Safety Behaviour – The Positives and Negatives

 

Do you know if your employees use their safety knowledge?

 

Congratulations, you have taken steps to ensure your business has provided an environment designed to protect the health and safety of all your workers.  Yet how can you be assured your employees will use this safety knowledge and what is the organization’s role in continuing to support the “safety climate”?

It’s hard to fight unsafe behaviours when employees experience positive, instant and conditional rewards.  For example, not wearing protective equipment may mean the employee is more comfortable, some may go months or even years without wearing safety goggles and never experience an eye injury.  Safe actions, such as mopping up spills may require a slowdown in the work process which sometimes results in negative consequences like a “Warning to speed things up”!   It’s seldom that a worker gets a pat on the back for practicing proper lifting techniques or even when their safe habits are recognized, the award may be based on a safety behaviour practiced well over a year ago!

Management needs to motivate “consistent safety behaviour”; making it a priority on everyone’s mind.  It’s time to institute positive, immediate and dependable consequences that are associated with safe working procedures.  This can be accomplished by feedback or incentive based programs.  When given a choice between these two methods - employees felt that the immediate and increased positive feedback from supervisors meant upper management was more in tuned to creating, maintaining and actively participating in achieving a positive “safety climate”.   

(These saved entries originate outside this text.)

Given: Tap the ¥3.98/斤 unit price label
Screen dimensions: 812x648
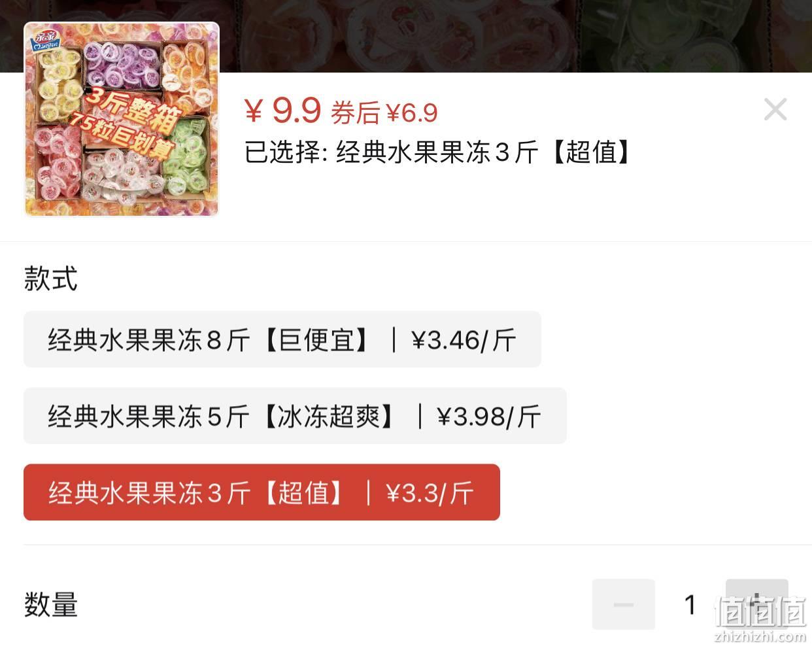Looking at the screenshot, I should point(489,417).
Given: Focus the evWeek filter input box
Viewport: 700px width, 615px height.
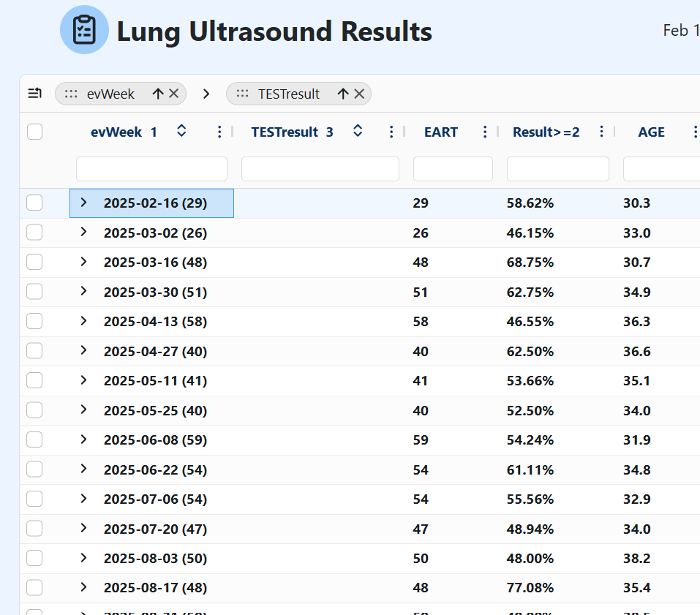Looking at the screenshot, I should (x=151, y=169).
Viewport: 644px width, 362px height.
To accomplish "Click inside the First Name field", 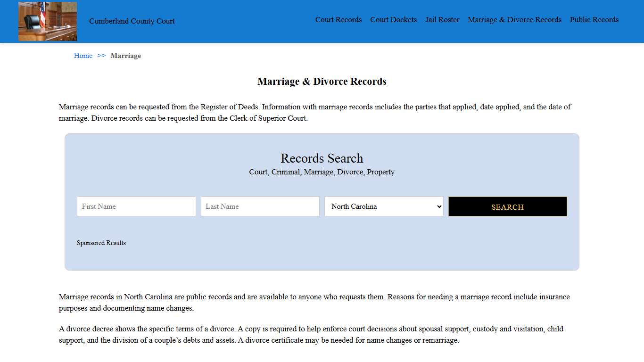I will [136, 206].
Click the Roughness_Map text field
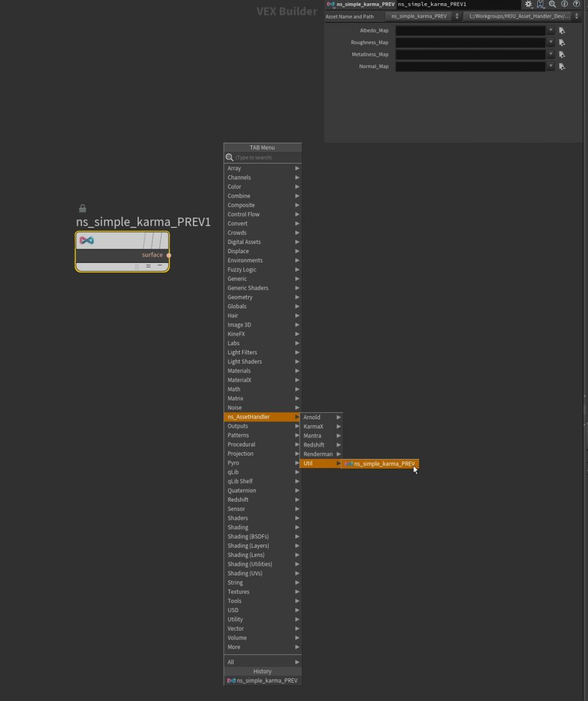 tap(470, 43)
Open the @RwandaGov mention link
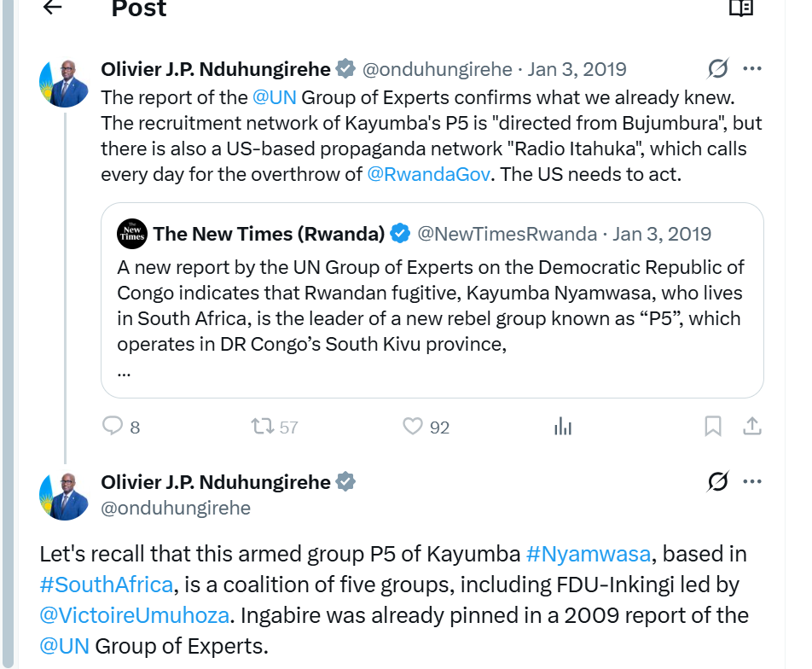The image size is (812, 669). tap(431, 174)
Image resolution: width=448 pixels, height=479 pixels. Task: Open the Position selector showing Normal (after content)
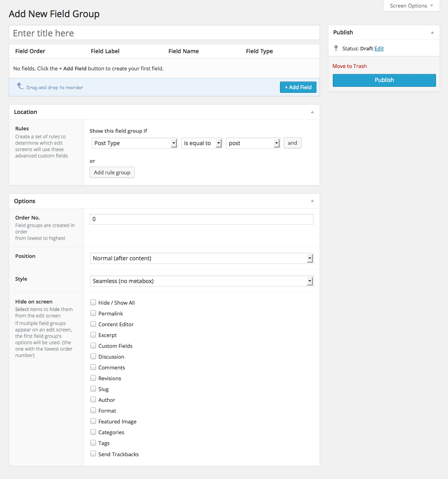[202, 258]
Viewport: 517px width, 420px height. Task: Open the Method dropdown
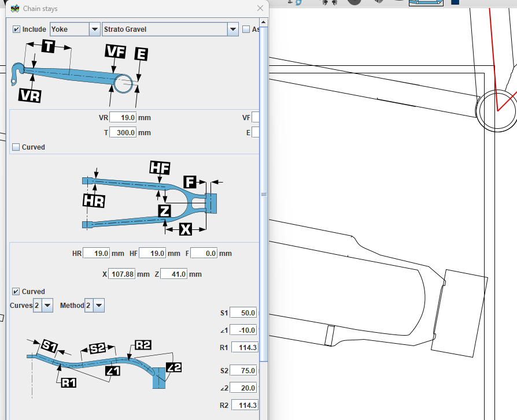(99, 306)
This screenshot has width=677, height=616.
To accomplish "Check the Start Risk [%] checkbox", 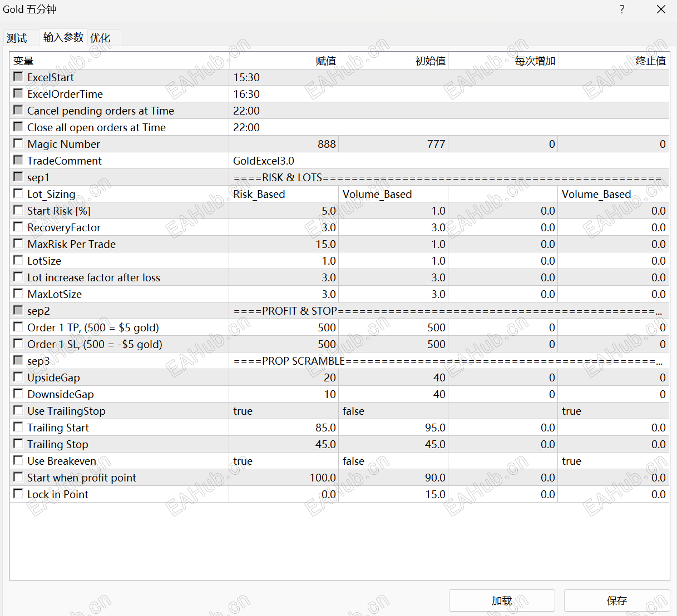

If incentives are the way you want to go then, remember:

  • feedback alone may be enough of an incentive

  • the incentive should reflect positive safety behaviours, not the outcome of the overall number of reduced incidents or injuries

  • all employees are eligible to obtain incentive rewards and

  • the incentives are to be meaningful

Giving workers the ability to work safely (training programs), the motivation (positive feedback) and the opportunity (supportive environment) is an excellent model for achievable safety behaviour.

Reference:

1.  Kelloway, K.E.  and  Francis, L.  Management of Occupational Health and Safety.  Fourth Edition.  Nelson Education Ltd., 2008.